> **Stored data**
· · · · · · ·
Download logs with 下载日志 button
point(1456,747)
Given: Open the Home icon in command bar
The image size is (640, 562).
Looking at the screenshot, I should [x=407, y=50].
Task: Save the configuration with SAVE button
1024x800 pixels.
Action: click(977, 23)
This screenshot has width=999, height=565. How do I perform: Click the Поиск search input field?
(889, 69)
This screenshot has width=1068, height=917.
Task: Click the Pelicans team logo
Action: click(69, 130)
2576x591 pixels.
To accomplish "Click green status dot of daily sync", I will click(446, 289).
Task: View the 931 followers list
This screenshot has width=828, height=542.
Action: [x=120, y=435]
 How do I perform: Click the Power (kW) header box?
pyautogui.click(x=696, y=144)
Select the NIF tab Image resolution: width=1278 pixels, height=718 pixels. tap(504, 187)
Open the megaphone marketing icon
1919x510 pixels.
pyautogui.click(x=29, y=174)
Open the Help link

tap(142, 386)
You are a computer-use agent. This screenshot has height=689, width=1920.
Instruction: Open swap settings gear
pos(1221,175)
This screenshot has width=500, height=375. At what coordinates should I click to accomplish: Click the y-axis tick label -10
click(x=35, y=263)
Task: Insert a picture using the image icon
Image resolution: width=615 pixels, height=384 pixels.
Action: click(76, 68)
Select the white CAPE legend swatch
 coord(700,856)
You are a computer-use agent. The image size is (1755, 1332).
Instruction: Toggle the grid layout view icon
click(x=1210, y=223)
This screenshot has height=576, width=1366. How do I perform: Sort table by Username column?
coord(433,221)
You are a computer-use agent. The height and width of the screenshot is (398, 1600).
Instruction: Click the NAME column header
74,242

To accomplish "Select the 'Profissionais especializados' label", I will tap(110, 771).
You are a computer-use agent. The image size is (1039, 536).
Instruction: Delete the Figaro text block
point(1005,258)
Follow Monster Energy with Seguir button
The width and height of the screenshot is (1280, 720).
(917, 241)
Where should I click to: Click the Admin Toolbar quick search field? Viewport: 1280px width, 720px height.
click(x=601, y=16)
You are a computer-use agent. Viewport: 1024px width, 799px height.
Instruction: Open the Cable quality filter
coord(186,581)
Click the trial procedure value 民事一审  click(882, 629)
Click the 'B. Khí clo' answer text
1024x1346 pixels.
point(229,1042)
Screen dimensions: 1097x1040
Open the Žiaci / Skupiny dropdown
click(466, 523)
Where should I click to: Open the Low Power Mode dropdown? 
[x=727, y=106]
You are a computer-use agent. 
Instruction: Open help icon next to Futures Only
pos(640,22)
· · · · · · ·
> **WORK REQUIRED**
The answer must consist of every line above that contains the word "computer".

> **SOLUTION**
You are a computer-use agent. This screenshot has height=689, width=1920.
You are a computer-use agent. The image size is (1755, 1332).
You are a computer-use agent. The height and width of the screenshot is (398, 1600).
You are a computer-use agent. The image size is (1039, 536).
You are a computer-use agent. Viewport: 1024px width, 799px height.
You are a computer-use agent. 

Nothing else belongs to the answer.